Activation of rat pulmonary lavage cells by intratracheal administration of polyinosinic-polycytidilic acid.

Systemic administration of biologic response modifiers (BRMs) is often limited by serious adverse effects. Local delivery of a BRM may provide a means to avoid systemic side effects while enhancing host defense. To test this hypothesis, the effects of intratracheal administration of the interferon inducer polyinosinic-polycytidilic acid (Poly-I:C) were examined. We demonstrated that intratracheal administration of Poly-I:C in rats results in alterations in pulmonary lavage cell number, population distribution, and function, suggestive of cellular activation.
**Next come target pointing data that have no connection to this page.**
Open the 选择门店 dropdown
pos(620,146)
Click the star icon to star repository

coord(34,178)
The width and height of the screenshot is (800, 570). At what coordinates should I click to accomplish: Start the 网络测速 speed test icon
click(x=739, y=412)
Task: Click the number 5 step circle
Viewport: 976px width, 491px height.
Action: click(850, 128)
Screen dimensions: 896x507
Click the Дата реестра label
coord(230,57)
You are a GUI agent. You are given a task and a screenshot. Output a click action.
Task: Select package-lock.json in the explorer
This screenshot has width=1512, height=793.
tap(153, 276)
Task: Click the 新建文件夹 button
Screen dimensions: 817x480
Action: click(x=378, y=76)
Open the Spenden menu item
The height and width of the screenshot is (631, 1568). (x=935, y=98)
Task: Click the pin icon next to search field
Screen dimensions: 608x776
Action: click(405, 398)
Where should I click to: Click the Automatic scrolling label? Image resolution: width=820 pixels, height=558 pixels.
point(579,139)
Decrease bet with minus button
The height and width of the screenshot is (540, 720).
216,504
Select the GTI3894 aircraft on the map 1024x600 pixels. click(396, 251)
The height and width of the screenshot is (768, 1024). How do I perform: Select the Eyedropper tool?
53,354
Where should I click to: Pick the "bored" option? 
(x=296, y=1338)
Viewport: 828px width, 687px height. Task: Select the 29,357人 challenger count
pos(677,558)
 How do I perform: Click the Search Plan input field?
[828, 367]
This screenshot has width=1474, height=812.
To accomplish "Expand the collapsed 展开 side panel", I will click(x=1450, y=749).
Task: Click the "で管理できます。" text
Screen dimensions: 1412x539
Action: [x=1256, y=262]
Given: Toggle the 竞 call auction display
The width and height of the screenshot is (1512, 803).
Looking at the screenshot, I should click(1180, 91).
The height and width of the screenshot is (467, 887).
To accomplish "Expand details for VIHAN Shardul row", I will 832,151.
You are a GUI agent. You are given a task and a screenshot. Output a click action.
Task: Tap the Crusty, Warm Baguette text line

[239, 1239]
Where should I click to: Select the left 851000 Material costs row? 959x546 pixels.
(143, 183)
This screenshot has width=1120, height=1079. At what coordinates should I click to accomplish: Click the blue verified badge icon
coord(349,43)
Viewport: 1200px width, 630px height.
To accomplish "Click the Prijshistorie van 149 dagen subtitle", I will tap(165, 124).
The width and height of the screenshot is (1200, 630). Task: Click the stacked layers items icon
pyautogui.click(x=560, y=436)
Following intratracheal instillation of 15, 75, or 150 mg of Poly-I:C, we observed a dose-dependent increase in Fc receptor-mediated phagocytosis, a dose-independent tumoricidal activity directed against xenogeneic P815 murine mastocytoma target cells, and a dose-independent decrease in superoxide anion (O2-) generation. With the exception of O2- generation, these functions returned to normal control levels by 7 days after a single dose of Poly-I:C. Thus, localized administration of Poly-I:C enhanced the host defense capability of pulmonary lavage cells, providing a rationale for compartmentalized immunoprophylaxis in the lung.